Server is LAMP (I can choose the distro)
Please help me decide!! Thanks for everything!
Upvotes: 3
Views: 767
Reputation: 12624
A downloaded MaxMind GeoIP Country database (free or payed, makes no difference) is quite fast when accessed from PHP (even if their PHP code is not optimized - it is quite clearly badly translated from good C code).
Just time it on your machines (e.g., by the difference of two calls to microtime(true)
with a realistic dataset), and you'll probably discover that you can afford accessing the GeoIP DB at the top of your code, in order to switch to country-specific code where needed.

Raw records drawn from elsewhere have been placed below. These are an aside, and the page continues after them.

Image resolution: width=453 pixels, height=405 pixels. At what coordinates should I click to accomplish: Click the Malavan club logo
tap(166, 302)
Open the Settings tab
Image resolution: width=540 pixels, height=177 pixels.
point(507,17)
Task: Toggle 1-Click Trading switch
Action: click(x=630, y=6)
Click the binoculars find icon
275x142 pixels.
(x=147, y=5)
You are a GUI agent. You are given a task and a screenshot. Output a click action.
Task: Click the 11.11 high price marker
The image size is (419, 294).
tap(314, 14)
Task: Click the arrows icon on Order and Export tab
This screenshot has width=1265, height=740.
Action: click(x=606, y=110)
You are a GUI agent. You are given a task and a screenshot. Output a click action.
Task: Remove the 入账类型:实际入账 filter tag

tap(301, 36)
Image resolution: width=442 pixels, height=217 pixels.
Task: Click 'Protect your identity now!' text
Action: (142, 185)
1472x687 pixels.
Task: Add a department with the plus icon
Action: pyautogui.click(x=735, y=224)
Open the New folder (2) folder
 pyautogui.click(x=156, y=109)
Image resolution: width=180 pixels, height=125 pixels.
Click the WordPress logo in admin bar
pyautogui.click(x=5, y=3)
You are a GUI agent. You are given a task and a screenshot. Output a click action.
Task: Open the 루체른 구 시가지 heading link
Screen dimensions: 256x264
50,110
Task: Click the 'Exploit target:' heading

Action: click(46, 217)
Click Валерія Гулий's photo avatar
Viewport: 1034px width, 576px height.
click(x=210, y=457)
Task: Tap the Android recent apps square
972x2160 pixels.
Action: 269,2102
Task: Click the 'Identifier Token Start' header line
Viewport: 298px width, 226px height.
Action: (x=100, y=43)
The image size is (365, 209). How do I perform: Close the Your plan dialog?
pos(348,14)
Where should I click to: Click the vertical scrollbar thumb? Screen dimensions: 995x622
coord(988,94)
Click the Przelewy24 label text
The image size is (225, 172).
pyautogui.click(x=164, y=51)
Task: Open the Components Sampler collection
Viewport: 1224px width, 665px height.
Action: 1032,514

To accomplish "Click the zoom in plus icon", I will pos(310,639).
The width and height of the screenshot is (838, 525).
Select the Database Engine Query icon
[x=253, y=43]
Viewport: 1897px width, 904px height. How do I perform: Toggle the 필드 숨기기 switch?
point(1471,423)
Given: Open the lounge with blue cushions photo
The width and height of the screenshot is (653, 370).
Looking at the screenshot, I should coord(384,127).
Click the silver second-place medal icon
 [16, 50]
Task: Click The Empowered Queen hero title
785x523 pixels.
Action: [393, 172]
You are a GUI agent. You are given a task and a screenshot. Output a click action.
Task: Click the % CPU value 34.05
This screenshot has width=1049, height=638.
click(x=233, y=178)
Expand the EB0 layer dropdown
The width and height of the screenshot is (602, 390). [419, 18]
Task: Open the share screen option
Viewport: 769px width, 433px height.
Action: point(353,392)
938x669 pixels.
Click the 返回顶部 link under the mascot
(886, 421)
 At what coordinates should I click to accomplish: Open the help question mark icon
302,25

The next step is using a country-code cookie. If the user already has the cookie, use that to switch to country-specific code, otherwise access the GeoIP DB to determine the country-code, set the cookie, and switch as usual (works even if the user doesn't accept cookies). Make it a session cookie, the user might travel. Be careful in case you have some page caching: it must not ignore the country-code cookie.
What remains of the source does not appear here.